Business | Schumpeter

Generative AI has a clean-energy problem

What happens when the AI revolution meets the energy transition

Illustration depicting a fuel pump or distributor with a digital screen displaying a series of ones and zeros as a code.
Illustration: Mari Fouz

When a colleague from this newspaper visited Sam Altman in 2022 at his home in San Francisco, he noticed two pairs of pink high-tops on a bookshelf. One had the logo of Mr Altman’s machine-learning startup, OpenAI. The other bore an emblem for Helion, a nuclear-fusion company that Mr Altman also backs. The entrepreneur is obsessed with both technologies—not just as foot fashion. He believes that the cost of intelligence and the cost of energy will fall in a mutually sustainable way. He calls it a “long and beautiful exponential curve”.
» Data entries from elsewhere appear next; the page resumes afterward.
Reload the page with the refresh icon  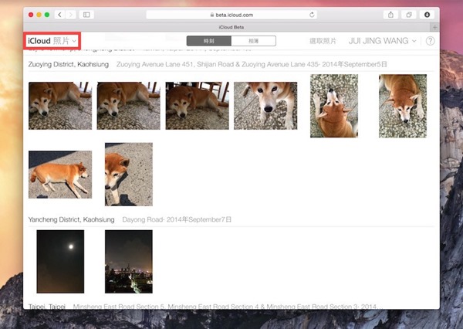[312, 15]
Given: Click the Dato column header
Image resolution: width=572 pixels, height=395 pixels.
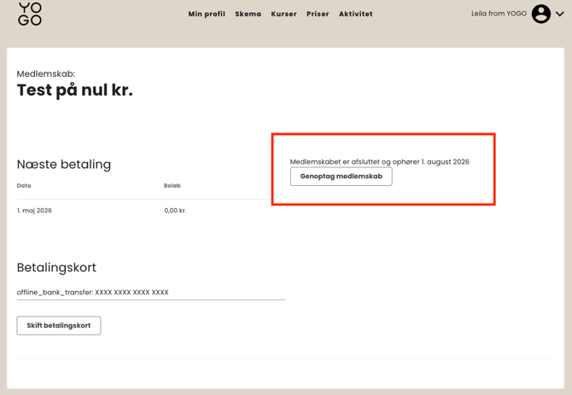Looking at the screenshot, I should pyautogui.click(x=24, y=186).
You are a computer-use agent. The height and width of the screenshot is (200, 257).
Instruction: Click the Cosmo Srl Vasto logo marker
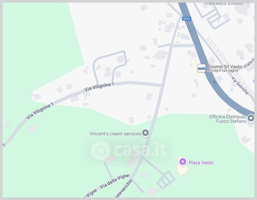click(x=201, y=68)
Nasty, brutish and short, more like. Talk to utilities and data-centre operators and, though many share Mr Altman’s excitement about artificial intelligence (AI), they are grappling with an energy conundrum on which the future of three big economic shifts partly hinges: the AI revolution; the efforts to electrify swathes of the economy; and the fight against climate change. In a nutshell, “generative” AI, the sort behind OpenAI’s ChatGPT, has a ravenous appetite for electricity. It has landed, virtually out of the blue, on a global energy system that is already struggling to cope with alternative sources of power demand. As yet it is not clear whether there will be enough clean energy to meet everyone’s needs.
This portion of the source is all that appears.